**DATA FOR THE TASK:**
--------

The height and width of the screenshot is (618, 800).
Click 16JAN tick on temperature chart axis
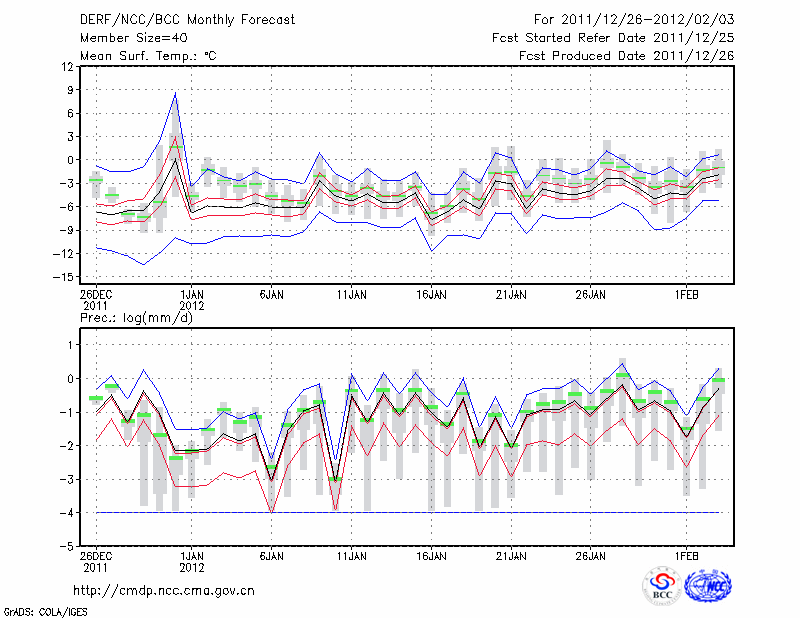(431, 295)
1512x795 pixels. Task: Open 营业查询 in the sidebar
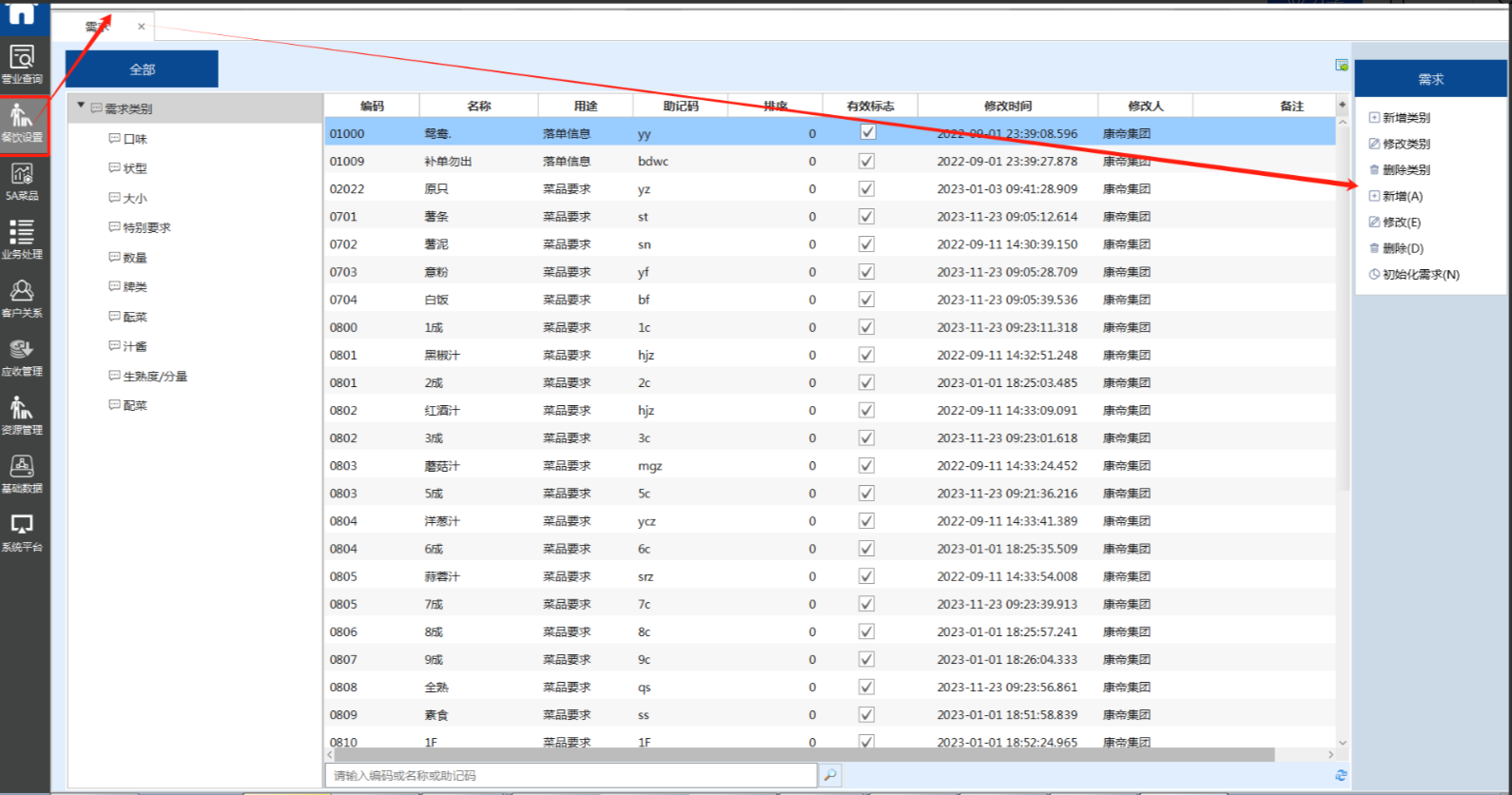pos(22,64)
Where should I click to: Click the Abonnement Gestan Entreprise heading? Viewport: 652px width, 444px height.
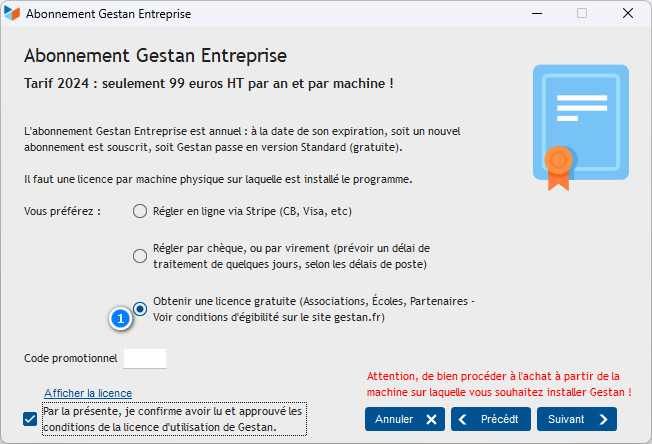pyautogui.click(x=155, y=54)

--------

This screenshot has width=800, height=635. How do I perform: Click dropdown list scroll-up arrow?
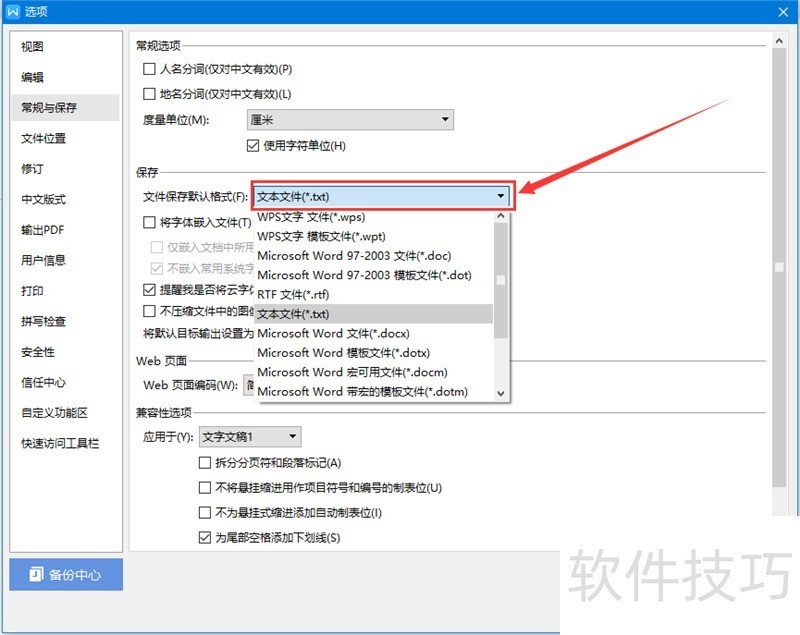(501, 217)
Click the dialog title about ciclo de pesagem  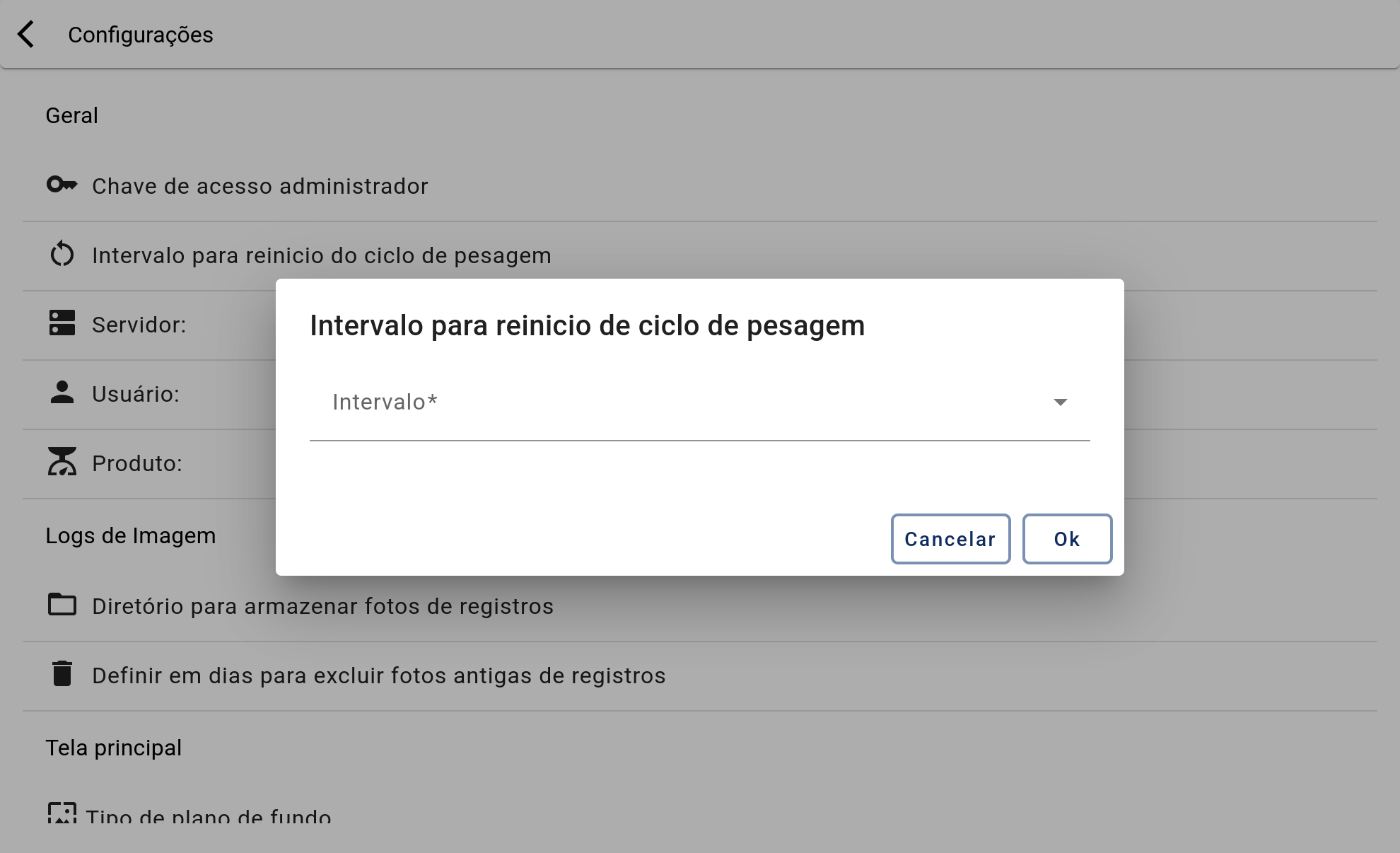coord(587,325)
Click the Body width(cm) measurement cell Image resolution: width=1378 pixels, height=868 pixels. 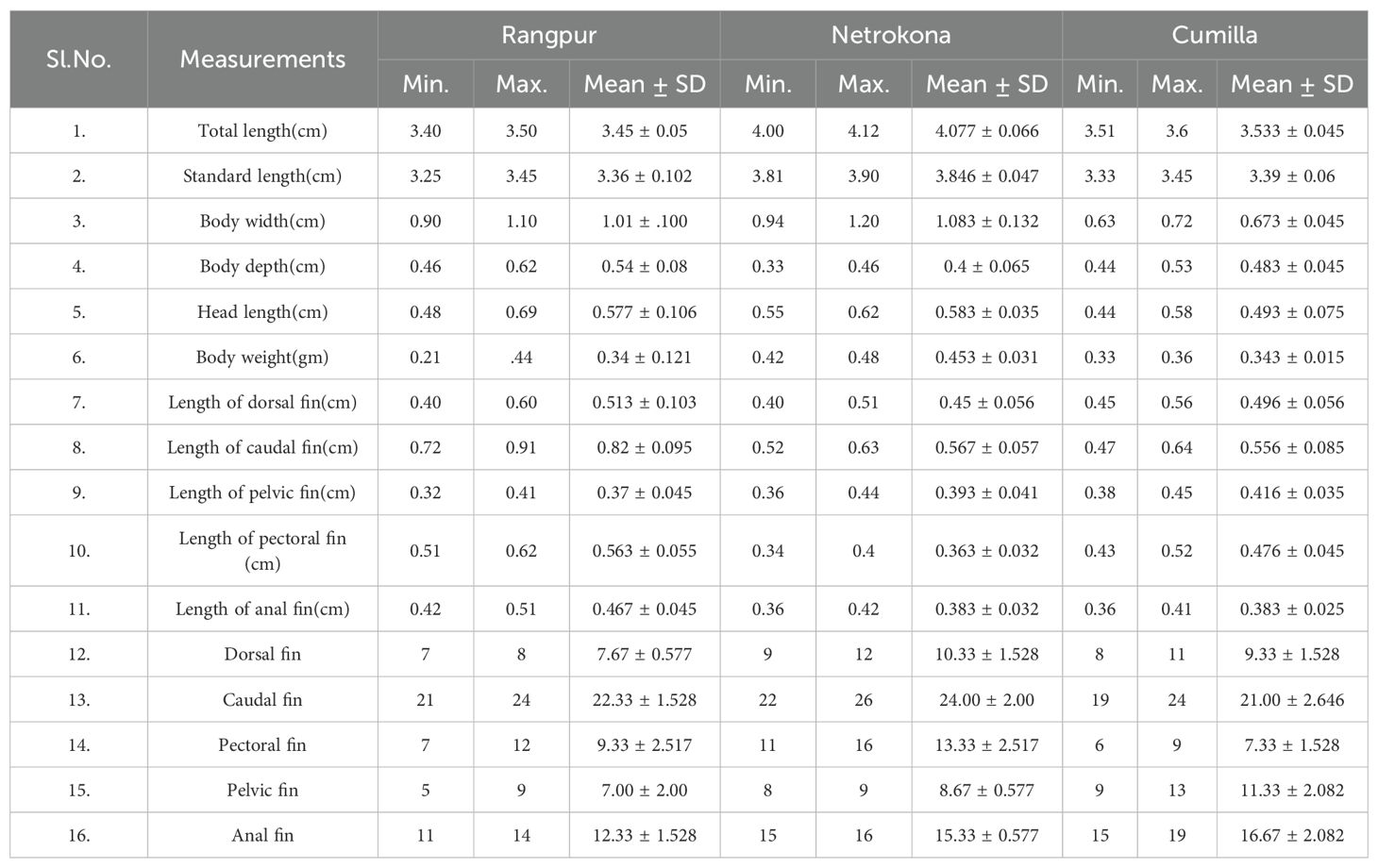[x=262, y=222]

--------

**WHAT TO WORK ON:**
Recast the part of the rows that opens with the line containing "1512x795 pixels. Task: Open" and closes with the line containing "pyautogui.click(x=155, y=54)" as a Markdown table with the columns Line No. and Text. Skip any blank lines and leave the pictures out.

**EXPECTED ANSWER:**
| Line No. | Text |
|---|---|
| 1 | 1512x795 pixels. Task: Open 营业查询 in the sidebar |
| 2 | pos(22,64) |
| 3 | Where should I click to: Click the Abonnement Gestan Entreprise heading? Viewport: 652px width, 444px height. |
| 4 | pyautogui.click(x=155, y=54) |